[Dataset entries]
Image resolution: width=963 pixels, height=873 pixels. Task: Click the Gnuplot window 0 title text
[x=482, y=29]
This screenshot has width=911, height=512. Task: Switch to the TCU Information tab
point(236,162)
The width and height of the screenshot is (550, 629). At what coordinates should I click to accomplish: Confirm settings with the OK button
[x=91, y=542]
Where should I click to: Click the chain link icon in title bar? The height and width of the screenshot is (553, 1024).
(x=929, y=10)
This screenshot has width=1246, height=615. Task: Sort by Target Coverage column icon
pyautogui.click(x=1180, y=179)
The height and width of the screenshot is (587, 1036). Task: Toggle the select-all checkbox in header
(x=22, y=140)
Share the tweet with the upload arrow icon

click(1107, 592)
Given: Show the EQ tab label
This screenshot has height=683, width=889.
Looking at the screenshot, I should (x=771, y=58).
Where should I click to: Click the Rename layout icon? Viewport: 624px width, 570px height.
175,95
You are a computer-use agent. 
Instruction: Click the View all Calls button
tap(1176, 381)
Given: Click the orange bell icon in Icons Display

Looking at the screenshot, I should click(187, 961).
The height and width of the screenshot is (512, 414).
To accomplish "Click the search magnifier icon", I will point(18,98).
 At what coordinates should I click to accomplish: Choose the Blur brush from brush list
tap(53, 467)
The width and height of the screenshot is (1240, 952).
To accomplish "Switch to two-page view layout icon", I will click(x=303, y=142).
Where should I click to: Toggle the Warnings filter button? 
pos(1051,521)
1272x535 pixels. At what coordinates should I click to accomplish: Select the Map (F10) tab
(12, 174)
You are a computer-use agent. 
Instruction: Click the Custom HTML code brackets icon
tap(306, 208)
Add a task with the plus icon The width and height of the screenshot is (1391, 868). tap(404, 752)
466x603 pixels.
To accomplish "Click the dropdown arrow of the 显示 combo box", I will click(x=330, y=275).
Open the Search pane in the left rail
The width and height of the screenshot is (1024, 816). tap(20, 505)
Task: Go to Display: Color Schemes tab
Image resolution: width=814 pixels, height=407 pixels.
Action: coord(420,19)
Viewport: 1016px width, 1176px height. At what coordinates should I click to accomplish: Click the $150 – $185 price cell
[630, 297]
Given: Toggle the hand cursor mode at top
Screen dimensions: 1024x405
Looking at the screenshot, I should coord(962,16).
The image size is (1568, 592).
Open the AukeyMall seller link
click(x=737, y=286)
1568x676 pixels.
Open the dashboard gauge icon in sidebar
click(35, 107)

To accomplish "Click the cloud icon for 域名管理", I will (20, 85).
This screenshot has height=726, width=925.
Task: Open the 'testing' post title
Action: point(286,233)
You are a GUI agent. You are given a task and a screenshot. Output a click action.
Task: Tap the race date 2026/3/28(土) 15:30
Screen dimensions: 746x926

WHAT YOU HAVE TO DO: Scan the records above for the lines holding "The height and width of the screenshot is (512, 414)." and "466x603 pixels.". Transcribe those two and every line between them word for word, and no others.

EXERCISE SOLUTION:
The height and width of the screenshot is (512, 414).
To accomplish "Click the search magnifier icon", I will point(18,98).
 At what coordinates should I click to accomplish: Choose the Blur brush from brush list
tap(53, 467)
The width and height of the screenshot is (1240, 952).
To accomplish "Switch to two-page view layout icon", I will click(x=303, y=142).
Where should I click to: Toggle the Warnings filter button? 
pos(1051,521)
1272x535 pixels. At what coordinates should I click to accomplish: Select the Map (F10) tab
(12, 174)
You are a computer-use agent. 
Instruction: Click the Custom HTML code brackets icon
tap(306, 208)
Add a task with the plus icon The width and height of the screenshot is (1391, 868). tap(404, 752)
466x603 pixels.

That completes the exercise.